Don Soderberg and "not being helpful" are opposite statements in my experience.
Please describe your set-up? How are you determining the temp? Heating a corn snake is so much easier and more efficient when using an UTH. This is especially true if you have this animal in a ten gallon tank. Lamp heating can cause the tank to be way too hot and then there is the issue of no cool end.
How are you feeding this corn? Deli cups usually work best in feeding hatchling. The confined space helps them to focus on finding and eating.
I live in Naperville, one town north of Bolingbrook. I'd be happy to help you. Maybe come by and check out your set-up and offer advice on care.

Terri
 
Last edited:
The first coral snow didn't make it impaction from aspen bedding killed him. This is his older sibling replacement. Don told me that the mini hide needs to be between 81-84. The UT gives a temperature of 90. I have a thermometer in the hide, and above attached to a temperature controller. There is also a cool side too. Yes I have tried the deli cup twice and it hasn't worked. He arrived on the 23rd of last month and he hasn't eaten since. I had to start his gut somehow so I forced fed. I don't think that my husband will approve of your visit
 
I'd say get rid of the lamp if your temps are 90F anywhere in a ten gallon tank. Heat extremes, as well as too cold, will cause an animals not to eat. This is especially true with hatchlings.

Terri
 
It's not the lamp UT's give temperature of 90 I checked with the thermometer inside the mini hide and with the UT alone the temperature read 90's. When I turned off the UT and just the light the temperature dropped
 
I have been MORE than helpful with you, Jennifer

I have six emails where I asked you what the temperature IN the hide was (INSIDE) and six times you told me the temperature. I kept saying that the only way to find out was to put a thermometer IN the hide. Finally the seventh time, you confessed that you were measuring temperatures ABOVE the hide and that was surely close enough (while you were wondering why the snake would not stay in the hide). When I asked why you had sand in the bottom of the cage you said your last snake died of aspen impaction. I told you that your hide was "cavernous" and that the snake was probably not staying in it for many reasons (including the absence of a fluffy substrate matter that would have made the inside of the hide cozier and darker inside). I mentioned a UT heater several times in our 25+ emails and FB messages and you never bothered to correct me to say you use a light over the cage. Reading this thread is the first time I discovered you were using an OT light. The bottom line is that I can only help people who answer questions honestly, and who are forth-coming when I keep asking questions about their cage. In my last email, I told you that I cannot help you since you insist on withholding information that was crucial to the welfare of the snake. Now, the six weeks you have wasted via not co-operating has probably jeopardized the chances of saving this snake.

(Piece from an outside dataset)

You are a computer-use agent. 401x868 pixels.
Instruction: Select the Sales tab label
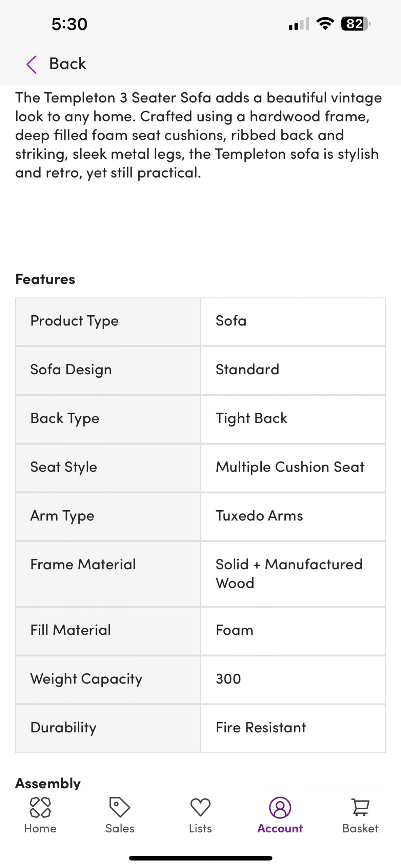click(120, 828)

Generally, if a snake is not spending at least 75% of all daytime hours IN the warm hide, the warm hide is WRONG; too hot, too cold, too cavernous, not dark enough, etc. Because the hide you showed me has a large opening that faces the light in the room and because there is nothing in the hide other than 1/2" of sand beneath the snake, the hide was not conducive to "hiding". If they are not staying in the DARK hide with a temperature conducive to appetite and digestion, they will likely not eat (or will puke what they do eat). In one of your emails two days ago when I questioned why you were using sand for a substrate, you said, "to each his own". You never once told me you were using sand, until that day. I agree that you can set up that cage in any fashion you desire, but not when you are expecting me to replace a snake that has an inadequate cage because you declined my advice. In fact, you didn't decline my advice. You just didn't bother to tell me you were ignoring it.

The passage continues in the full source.